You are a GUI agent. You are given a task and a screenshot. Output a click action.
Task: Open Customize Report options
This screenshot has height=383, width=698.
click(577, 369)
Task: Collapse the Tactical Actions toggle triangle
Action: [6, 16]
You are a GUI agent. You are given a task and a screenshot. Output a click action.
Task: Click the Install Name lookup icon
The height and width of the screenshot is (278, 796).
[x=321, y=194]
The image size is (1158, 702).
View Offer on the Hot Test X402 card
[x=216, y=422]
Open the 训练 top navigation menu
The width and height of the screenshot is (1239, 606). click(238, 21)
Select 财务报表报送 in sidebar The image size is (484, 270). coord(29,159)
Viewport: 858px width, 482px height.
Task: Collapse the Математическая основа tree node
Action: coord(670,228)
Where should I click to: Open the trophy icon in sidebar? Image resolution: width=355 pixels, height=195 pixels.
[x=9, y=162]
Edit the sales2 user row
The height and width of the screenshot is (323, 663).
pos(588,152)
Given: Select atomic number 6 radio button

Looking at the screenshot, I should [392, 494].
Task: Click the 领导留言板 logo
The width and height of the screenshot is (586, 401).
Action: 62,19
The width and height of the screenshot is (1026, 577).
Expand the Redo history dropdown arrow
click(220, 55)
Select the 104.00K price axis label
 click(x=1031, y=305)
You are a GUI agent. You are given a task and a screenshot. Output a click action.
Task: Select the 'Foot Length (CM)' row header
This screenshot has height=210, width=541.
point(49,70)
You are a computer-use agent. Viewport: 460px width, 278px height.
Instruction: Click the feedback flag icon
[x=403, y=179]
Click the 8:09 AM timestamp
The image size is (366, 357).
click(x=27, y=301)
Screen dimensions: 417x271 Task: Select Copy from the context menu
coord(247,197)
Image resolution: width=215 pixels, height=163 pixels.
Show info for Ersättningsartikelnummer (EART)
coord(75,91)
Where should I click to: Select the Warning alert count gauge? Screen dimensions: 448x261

------------------------------------

:: Problem ::
Beginning with the line that has "The width and height of the screenshot is (586, 401).", set down each line through the last one above, exactly, and nothing else.

:: Exercise solution ::
The width and height of the screenshot is (586, 401).
Action: 62,19
The width and height of the screenshot is (1026, 577).
Expand the Redo history dropdown arrow
click(220, 55)
Select the 104.00K price axis label
 click(x=1031, y=305)
You are a GUI agent. You are given a task and a screenshot. Output a click action.
Task: Select the 'Foot Length (CM)' row header
This screenshot has height=210, width=541.
point(49,70)
You are a computer-use agent. Viewport: 460px width, 278px height.
Instruction: Click the feedback flag icon
[x=403, y=179]
Click the 8:09 AM timestamp
The image size is (366, 357).
click(x=27, y=301)
Screen dimensions: 417x271 Task: Select Copy from the context menu
coord(247,197)
Image resolution: width=215 pixels, height=163 pixels.
Show info for Ersättningsartikelnummer (EART)
coord(75,91)
Where should I click to: Select the Warning alert count gauge? Screen dimensions: 448x261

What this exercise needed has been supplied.